A question that simplifies state management

This content originally appeared on DEV Community and was authored by Ayron Wohletz

Is the state essential or derived? Making the distinction helps simplify programs by eliminating unnecessary mutable state.

Essential data sits at the root of the software system. It is the information inherent to the problem domain. For example, in a note-taking app, the text of the note is essential data. No matter the surrounding implementation, we're going to have to store the text that the user has entered.

Derived data gets created based on essential data. Based on the note text, the note-taking app can create a full-text search index. It can display the text in the UI. It can give the user statistics on average sentence length, and so on.

When creating/storing derived state, you can make it mutable or immutable.

Immutable derived state gets re-computed on the fly (i.e. whenever essential state changes upstream.) It doesn't live in any persistent location that you have to keep updated. For example, if you give input data to a chain of pure functions, you always get the correct derived state as output. The functions do not store anything. Or you might use a reactive library/framework that takes care of propagating changes to derived state. This is great for simplicity; when the essential state changes, you don't have to worry about all the derived places you have to update.

Frameworks like React demonstrate this approach. In the old days, frontend devs had mutable state everywhere in the DOM and would manually update it with jQuery. It was easy to miss a spot. With React, you change the essential state (e.g. the component props), your component transforms that into VDOM, and then React transforms the VDOM into real DOM mutations. So you can trust that when state changes, the DOM will accurately reflect it. In database terms, the DOM is a "materialized view" of the app state.

The potential downside of immutable derived state is performance. If it's expensive to derive on the fly, then you can consider making it mutable derived state -- like a "materialized view" of the essential state. To be precise, the derived state itself may be an immutable value, but that value is stored in a mutable location. That way you can quickly access it without re-deriving it, e.g. a caching layer. That however causes another problem, a data synchronization/replication problem.

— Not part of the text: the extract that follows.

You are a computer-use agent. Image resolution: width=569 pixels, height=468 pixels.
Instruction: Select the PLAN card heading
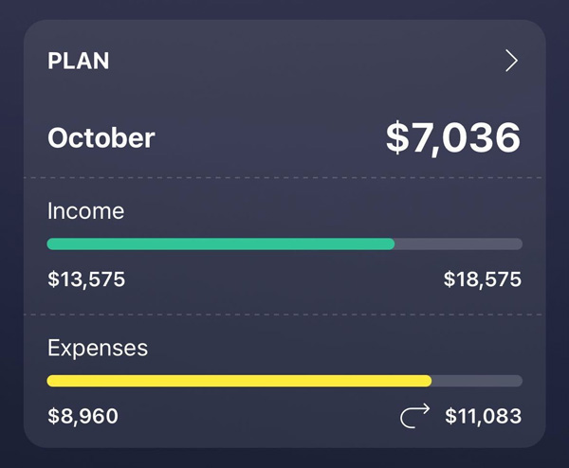79,62
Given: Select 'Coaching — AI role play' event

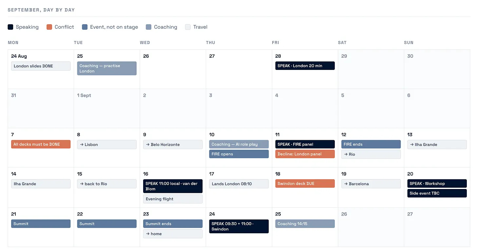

That problem happens whenever you have data in one place and need to keep a (derived) copy of it in another place up to date. That's a hard problem. Databases have long had solutions, e.g. primary-to-secondary replication or materialized views. The frontend ecosystem encountered this problem too – we need to keep our app state in memory and keep a derived transformation of it in the DOM up to date. The ecosystem addressed this with reactive frameworks like Elm, ClojureScript re-frame, React, et al. The problem pops up again if you have a caching layer in your architecture (e.g. AWS ElastiCache or HTTP caching) -- how to keep the cache fresh?

In the small scale, every variable that contains derived state causes a little data sync problem. Now you have to somehow update that variable every time the essential state changes.

Here's a contrived example, just to illustrate the point. A React component could do this:

const UsernameInput = () => {
    const [firstName, setFirstName] = useState("");
    const [lastName, setLastName] = useState("");
    const [fullName, setFullName] = useState("");

    useEffect(() => {
        setFullName(firstName + " " + lastName);
    }, [firstName, lastName]);

    return <form>
        ...form inputs...
        Your name is {fullName}
    </form>
}

But here fullName is mutable derived state. Unless there's a reason it needs to be its own piece of state, it's simpler to make it immutable derived state:

const UsernameInput = () => {
    const [firstName, setFirstName] = useState("");
    const [lastName, setLastName] = useState("");
    const fullName = firstName + " " + lastName;

    return <form>
        ...form inputs...
        Your name is {fullName}
    </form>
}

Adding these instances up over a whole codebase could mean lots of lines of unnecessary code.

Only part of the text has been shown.